In Berlin bestehe eine völlig andere Ausgangslage, so Ness, denn dort gehe es darum, Migrantenkinder zu integrieren. Dieses Problem existiere in Brandenburg nicht. Hier besuche fast jedes Kind eine Kita. Die Gebühren seien in Brandenburg sozialverträglich gestaffelt: "Wer ein niedriges Einkommen hat, zahlt nur Essengeld." Ness betonte, dass in Brandenburg statt des gebührenfreien Jahres die Frage auf der Tagesordnung stehe, "wie man die Qualität der Kita-Erziehung verbessern kann".

Angespannte Situation
Die Forderung nach einem gebührenfreien Vorschuljahr war schon vor geraumer Zeit von CDU-Generalsekretär Sven Petke erhoben worden, der eine stärkere soziale Profilierung der CDU durchsetzen will. In der Partei hatte sie einen Richtungsstreit ausgelöst. So warnte der Potsdamer CDU-Kreischef Wieland Niekisch erst gestern in der RUNDSCHAU unter Anspielung auf Petke, es dürften nicht "einige wenige die Deutungshoheit haben, wie es weitergeht". Niekisch sprach von einer "angespannten Situation" in der Partei, die durch die lange Nachfolgedebatte ausgelöst worden sei.
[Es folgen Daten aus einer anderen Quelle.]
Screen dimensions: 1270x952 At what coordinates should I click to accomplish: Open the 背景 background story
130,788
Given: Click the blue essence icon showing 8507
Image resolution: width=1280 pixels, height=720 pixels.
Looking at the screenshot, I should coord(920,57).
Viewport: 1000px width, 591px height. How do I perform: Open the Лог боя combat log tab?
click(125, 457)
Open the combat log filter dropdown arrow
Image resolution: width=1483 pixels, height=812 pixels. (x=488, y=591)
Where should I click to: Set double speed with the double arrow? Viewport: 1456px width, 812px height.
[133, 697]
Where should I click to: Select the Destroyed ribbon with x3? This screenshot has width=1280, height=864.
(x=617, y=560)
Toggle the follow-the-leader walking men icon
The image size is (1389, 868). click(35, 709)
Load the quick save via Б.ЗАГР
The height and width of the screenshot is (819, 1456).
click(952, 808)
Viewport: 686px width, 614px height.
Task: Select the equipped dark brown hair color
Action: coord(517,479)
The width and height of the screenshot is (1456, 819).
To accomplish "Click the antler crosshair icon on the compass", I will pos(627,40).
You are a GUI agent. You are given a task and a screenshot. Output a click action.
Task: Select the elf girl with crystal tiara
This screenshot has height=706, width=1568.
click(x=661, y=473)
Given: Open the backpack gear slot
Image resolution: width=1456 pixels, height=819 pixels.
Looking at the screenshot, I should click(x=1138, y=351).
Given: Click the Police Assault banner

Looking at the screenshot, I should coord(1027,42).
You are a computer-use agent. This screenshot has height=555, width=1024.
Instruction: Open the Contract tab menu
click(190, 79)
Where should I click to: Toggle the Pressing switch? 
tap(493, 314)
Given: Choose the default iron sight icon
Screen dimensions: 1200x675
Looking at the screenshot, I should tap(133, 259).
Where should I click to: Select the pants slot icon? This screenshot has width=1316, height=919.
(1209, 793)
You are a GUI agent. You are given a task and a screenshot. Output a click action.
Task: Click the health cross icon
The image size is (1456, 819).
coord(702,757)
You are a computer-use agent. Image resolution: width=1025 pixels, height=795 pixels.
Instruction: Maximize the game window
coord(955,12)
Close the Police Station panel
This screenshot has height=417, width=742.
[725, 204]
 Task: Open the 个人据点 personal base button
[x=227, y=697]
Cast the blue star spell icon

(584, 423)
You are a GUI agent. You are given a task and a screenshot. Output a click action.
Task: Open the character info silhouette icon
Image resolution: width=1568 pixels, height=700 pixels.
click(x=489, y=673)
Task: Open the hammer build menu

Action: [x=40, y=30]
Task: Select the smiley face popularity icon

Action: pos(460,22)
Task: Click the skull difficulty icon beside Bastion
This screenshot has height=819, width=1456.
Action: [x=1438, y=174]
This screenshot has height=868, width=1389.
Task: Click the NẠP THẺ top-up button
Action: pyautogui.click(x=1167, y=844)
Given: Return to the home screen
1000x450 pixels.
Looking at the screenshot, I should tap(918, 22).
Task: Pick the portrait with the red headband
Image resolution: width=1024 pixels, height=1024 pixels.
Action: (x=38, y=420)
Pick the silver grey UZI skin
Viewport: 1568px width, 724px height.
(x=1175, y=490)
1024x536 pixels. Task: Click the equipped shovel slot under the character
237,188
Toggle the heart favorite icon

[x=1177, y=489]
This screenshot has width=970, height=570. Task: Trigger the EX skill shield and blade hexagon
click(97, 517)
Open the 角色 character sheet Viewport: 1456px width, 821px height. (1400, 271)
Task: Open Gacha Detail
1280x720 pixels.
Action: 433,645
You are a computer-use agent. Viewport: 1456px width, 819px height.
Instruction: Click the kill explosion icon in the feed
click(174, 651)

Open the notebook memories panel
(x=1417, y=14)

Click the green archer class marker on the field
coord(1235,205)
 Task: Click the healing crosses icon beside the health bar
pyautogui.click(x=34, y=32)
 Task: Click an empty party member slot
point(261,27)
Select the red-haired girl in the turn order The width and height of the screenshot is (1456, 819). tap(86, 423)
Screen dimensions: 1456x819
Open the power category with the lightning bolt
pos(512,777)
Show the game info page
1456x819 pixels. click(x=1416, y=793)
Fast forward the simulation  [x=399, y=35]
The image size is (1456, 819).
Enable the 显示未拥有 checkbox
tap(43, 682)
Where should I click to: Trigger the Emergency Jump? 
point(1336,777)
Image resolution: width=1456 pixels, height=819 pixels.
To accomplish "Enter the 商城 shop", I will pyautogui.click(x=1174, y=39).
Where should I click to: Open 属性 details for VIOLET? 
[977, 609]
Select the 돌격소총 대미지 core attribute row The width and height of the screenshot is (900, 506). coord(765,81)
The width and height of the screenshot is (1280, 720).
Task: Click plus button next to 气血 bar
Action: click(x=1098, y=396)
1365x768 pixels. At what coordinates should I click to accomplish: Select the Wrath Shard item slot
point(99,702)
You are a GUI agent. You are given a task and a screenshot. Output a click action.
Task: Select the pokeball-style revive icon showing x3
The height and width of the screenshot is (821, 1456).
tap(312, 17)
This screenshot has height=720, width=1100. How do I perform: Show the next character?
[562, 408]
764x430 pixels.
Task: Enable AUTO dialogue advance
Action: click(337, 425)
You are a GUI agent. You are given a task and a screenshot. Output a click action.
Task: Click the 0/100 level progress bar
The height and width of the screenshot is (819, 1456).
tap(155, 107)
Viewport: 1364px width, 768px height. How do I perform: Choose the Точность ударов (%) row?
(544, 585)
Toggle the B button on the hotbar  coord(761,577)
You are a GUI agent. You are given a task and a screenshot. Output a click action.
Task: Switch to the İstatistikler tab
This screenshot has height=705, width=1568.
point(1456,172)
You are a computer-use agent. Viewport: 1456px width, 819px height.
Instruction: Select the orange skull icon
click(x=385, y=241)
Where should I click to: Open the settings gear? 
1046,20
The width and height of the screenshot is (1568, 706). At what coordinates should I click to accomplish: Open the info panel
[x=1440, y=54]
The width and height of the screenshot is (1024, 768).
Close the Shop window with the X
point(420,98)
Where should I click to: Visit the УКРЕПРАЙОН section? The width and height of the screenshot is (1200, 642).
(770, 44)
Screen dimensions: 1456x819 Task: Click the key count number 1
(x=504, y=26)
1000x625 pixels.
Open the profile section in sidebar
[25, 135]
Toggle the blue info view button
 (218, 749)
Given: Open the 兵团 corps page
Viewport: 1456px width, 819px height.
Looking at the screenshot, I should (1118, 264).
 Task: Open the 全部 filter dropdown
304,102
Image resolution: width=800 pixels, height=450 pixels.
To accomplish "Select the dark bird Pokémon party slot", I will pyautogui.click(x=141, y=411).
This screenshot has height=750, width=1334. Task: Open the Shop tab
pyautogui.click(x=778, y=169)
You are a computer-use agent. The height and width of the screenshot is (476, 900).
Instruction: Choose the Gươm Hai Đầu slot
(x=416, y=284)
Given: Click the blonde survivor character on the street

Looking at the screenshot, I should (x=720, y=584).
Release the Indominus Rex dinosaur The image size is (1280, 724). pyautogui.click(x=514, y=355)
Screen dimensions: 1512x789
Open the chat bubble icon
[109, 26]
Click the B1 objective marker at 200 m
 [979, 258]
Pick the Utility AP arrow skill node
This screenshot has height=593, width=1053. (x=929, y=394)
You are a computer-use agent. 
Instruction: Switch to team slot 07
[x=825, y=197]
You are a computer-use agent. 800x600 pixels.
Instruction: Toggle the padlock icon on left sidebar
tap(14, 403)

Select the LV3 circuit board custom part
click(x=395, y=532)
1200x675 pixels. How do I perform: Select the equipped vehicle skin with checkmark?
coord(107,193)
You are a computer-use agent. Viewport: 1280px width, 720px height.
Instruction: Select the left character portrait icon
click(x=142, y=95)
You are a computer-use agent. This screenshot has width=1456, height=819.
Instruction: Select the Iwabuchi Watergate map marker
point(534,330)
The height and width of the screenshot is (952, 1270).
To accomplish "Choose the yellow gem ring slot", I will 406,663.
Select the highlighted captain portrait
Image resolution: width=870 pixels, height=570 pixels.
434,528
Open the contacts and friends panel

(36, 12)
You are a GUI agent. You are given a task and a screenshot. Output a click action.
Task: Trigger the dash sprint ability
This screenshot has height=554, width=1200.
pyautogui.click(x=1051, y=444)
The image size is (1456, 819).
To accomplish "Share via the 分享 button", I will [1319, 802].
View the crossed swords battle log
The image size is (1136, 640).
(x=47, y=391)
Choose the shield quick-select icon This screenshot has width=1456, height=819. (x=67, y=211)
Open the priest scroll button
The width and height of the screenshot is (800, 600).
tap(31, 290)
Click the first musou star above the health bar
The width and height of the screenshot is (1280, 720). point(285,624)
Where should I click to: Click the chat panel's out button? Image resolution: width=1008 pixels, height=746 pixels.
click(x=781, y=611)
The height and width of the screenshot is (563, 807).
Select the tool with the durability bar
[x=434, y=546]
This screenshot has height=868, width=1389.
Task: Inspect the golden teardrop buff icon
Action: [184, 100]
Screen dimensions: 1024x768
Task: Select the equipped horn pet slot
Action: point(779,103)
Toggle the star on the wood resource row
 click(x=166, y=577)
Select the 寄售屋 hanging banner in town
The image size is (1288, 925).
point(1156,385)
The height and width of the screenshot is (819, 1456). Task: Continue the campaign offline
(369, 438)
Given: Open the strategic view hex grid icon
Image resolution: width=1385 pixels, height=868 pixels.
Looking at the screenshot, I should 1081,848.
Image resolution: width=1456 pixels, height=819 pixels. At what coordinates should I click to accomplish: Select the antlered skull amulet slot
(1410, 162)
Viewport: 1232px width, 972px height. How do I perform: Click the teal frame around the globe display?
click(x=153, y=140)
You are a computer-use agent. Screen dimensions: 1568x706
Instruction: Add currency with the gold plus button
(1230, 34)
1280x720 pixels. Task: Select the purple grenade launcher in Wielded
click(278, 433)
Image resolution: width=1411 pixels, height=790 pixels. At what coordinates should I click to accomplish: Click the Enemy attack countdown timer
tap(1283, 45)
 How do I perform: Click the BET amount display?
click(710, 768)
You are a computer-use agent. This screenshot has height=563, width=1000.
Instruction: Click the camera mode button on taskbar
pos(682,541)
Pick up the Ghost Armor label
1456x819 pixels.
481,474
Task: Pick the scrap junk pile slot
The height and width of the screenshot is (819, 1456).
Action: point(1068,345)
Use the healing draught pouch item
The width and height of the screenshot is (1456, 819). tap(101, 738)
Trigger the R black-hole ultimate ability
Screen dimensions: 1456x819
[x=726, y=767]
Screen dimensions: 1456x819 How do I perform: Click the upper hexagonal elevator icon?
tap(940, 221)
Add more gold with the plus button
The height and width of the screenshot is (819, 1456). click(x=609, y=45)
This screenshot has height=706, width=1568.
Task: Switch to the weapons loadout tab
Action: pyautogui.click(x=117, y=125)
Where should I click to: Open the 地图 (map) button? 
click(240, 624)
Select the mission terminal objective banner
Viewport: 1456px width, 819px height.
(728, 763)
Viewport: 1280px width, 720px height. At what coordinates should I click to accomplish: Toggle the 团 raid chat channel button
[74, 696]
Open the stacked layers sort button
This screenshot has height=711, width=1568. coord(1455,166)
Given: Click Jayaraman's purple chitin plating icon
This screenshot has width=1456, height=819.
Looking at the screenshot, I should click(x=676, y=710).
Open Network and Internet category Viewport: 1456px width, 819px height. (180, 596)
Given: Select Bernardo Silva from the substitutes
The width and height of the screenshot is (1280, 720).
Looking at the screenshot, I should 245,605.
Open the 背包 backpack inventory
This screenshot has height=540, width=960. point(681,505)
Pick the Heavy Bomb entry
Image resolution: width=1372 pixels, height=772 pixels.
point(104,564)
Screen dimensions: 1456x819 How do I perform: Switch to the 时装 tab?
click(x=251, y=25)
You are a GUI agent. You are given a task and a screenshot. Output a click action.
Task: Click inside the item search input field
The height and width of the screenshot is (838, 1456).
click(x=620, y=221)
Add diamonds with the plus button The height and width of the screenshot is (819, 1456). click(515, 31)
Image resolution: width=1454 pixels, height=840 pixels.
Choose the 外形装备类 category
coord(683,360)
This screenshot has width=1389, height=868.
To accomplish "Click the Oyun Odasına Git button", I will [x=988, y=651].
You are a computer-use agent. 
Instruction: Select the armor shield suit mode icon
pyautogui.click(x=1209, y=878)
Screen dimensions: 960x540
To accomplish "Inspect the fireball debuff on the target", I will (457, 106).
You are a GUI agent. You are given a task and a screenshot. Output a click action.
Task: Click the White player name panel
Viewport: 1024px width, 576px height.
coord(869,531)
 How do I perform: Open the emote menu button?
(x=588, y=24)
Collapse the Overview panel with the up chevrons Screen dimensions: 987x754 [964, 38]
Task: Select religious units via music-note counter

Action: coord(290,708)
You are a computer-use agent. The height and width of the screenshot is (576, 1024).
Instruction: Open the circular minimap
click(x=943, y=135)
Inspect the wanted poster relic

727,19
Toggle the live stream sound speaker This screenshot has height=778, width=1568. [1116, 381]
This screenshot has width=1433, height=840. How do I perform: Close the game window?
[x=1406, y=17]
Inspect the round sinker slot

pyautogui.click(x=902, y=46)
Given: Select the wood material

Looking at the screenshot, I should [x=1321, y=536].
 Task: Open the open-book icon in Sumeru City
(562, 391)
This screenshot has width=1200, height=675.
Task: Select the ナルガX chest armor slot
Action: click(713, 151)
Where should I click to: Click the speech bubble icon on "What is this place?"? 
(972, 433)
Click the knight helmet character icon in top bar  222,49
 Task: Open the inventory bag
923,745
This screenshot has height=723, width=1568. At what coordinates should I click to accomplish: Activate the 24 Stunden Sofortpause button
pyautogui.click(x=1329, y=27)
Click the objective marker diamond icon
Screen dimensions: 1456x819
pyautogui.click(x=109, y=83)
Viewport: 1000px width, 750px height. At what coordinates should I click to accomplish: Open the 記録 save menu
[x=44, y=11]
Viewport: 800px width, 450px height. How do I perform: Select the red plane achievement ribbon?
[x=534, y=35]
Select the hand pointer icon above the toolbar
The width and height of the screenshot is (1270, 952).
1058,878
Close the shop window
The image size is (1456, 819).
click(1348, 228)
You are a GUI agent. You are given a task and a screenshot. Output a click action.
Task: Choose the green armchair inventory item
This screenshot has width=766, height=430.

Der CDU-Landesvorsitzende Jörg Schönbohm hatte nach dem Desaster bei der Landtagswahl 2004 und der Bundestagswahl 2005 angekündigt, dass er 2007 zurücktreten werde.

Fataler Eindruck nach außen
Ness sagte dazu, in der SPD sehe man die Entwicklung in der CDU "mit Sorge". Man arbeite auf Regierungsebene zwar besser zusammen als in der vorangegangenen Legislaturperiode. Doch beeinträchtige der Richtungsstreit in der CDU die Außenwirkung der Regierung: "Die Bürger übertragen ihn auf die Regierung, es entsteht der fatale Eindruck, dass sie nicht weiß, was sie will." Dabei gehe es denen, die in der CDU plötzlich die soziale Linie propagierten, zweifellos mehr um ihre persönliche Machtposition in der Nach-Schönbohm-Ära.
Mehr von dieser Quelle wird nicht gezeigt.